Other important options that your bank need to offer is online access.  Of course this would be archaic if such a bank existed and didn’t offer it, but beyond that there are a few things that any potential bank should give you access too..

  • Bill pay options – This option should allow for you to pay people directly as well as set up accounts for monthly service payments. Make sure autopay is also available, again, a loved one shouldn’t have to be caught between caring for their loved one and remembering to pay your bills on time.  Auto access alleviates that for them.

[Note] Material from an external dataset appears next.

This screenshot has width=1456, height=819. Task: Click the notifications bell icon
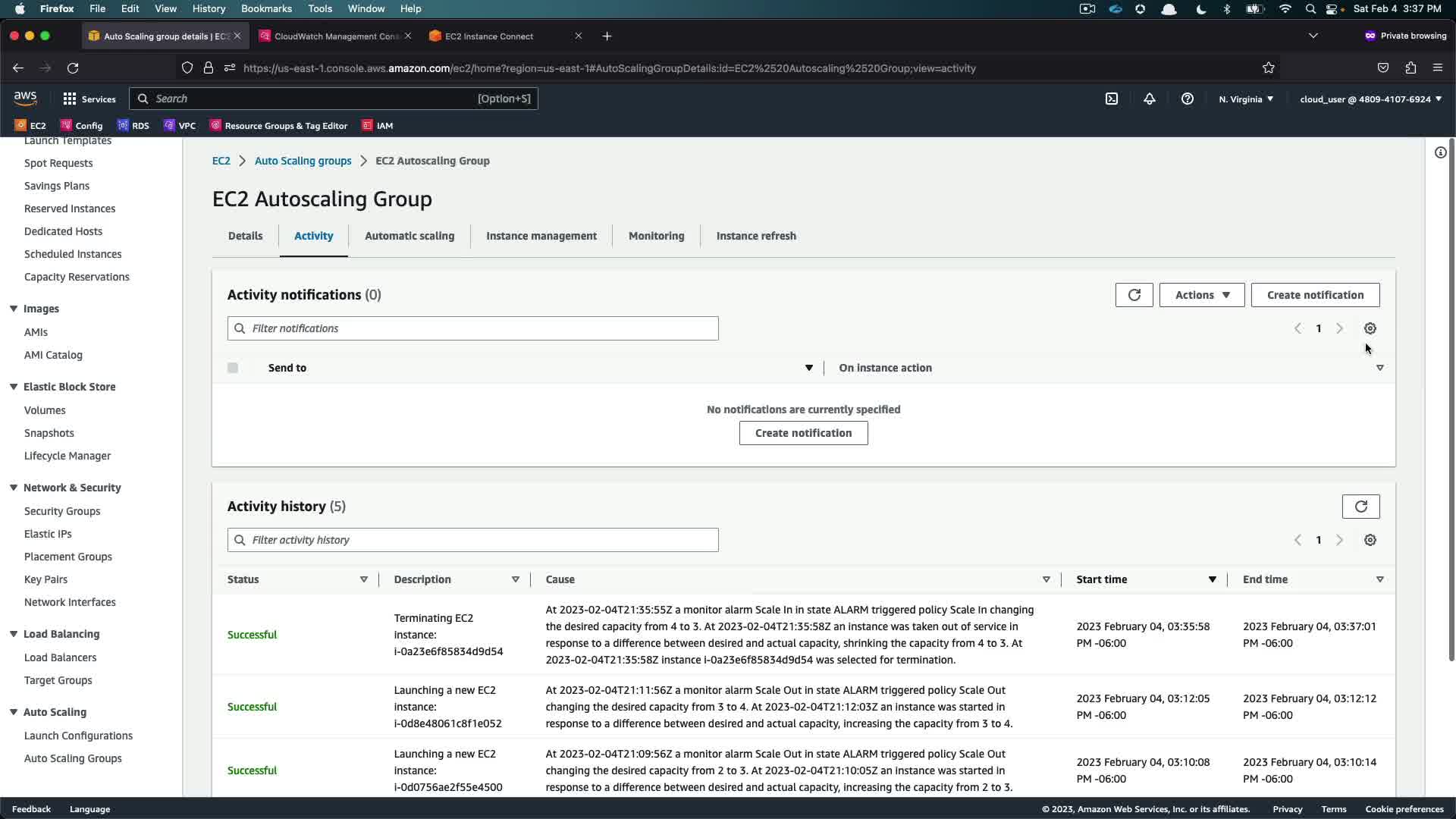[1150, 99]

  • Mobile access – We live in a society where we are constantly on the move. Having access on a mobile phone means that I am not bound by buildings, nor have to be home to handle affairs quickly and promptly for you.  Making things easier on the caregiver means that they have more time to focus on what is most pressing, your care.  Mobile access also means that any checks that must come to your caregiver who may not live where you do can make it possible for them to deposit cash in your account remotely, and quickly.  Mobile deposits for many banks show up the same day you deposit it.

Finally, I realize living in a global society that identity theft and hacking is a real serious threat to our financial security and our piece of mind.  However, I would encourage you not to fear using these avenues, but instead educate yourself in learning how to safely use these tools.  Remember, there is no bank that does not use the internet as a tool to access your account information.  If they can find a safe way of protecting your identity while accessing your information online, certainly so can you.  These are just a few tips  from a series of information I will be providing for those who are interested in having the conversation we need to have on preparing for our golden years.  This article is part of a section that will be in a book, and perhaps at some point a documentary called, “If I should live before I wake.”